▶ **WRITTEN REQUEST**
Write out the passage of the blog entry below from "I enter this" up to and including "jarring and discordant.", word for word.

▶ **DOCUMENT PASSAGE**
---

Wednesday, September 28, 2022

Incomplete - S g u e

 I enter this space "all or nothing."

And lately, I might be dealing with withdrawal? Hard to confirm for sure. But I am trying to confront how much of my life is consumption and stimulus on a service basis. I get twitchy and want distraction to kickstart my mind and attention. And I am trying to break that impulse. So that might be some of it. But I am tensing in anticipation of something, and I haven't figured out whether I know when and what that release will be. So I am curious to see whether the next few days will bring that resolution. In the meantime, I am trying to fill that time with good things and rhythms. Today, I had focus on a goal, but had to set it aside to honor some other commitment. It is difficult to dislodge my mind from a task when I am finally in the stage of executing my vision. An interrupt command is jarring and discordant.

So when I was able to resume after that pause, I craved a familiar counterrhythm to reengage in that groove. Therefore, I sought out Capital Lights' album "This is an Outrage." If a band ever had my full mind and heart, it is this one. Ever since I heard their track "Out of Control" on a sampler, I knew it was my exact jam. All energy and unusual synth, lyrics weaving both clever and pointed. The band released two albums under the Tooth and Nail label to fulfill their contract, and peaced out to live their lives away from the scene. And yet, there is not a track that the band released that I don't enjoy. The shortened catalogue did not permit a dulling or dilution of their stay through repetition of theme. There was no fall out and it feels complete and perfect to me.

---

▶ **DATA SEGMENT**
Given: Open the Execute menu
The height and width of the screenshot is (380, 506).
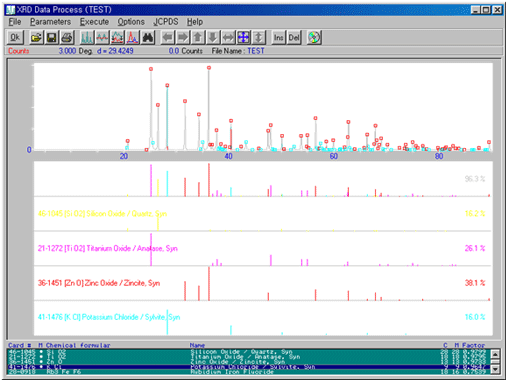Looking at the screenshot, I should [94, 22].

---

▶ **SOLUTION FOR THIS TASK**
I enter this space "all or nothing."

And lately, I might be dealing with withdrawal? Hard to confirm for sure. But I am trying to confront how much of my life is consumption and stimulus on a service basis. I get twitchy and want distraction to kickstart my mind and attention. And I am trying to break that impulse. So that might be some of it. But I am tensing in anticipation of something, and I haven't figured out whether I know when and what that release will be. So I am curious to see whether the next few days will bring that resolution. In the meantime, I am trying to fill that time with good things and rhythms. Today, I had focus on a goal, but had to set it aside to honor some other commitment. It is difficult to dislodge my mind from a task when I am finally in the stage of executing my vision. An interrupt command is jarring and discordant.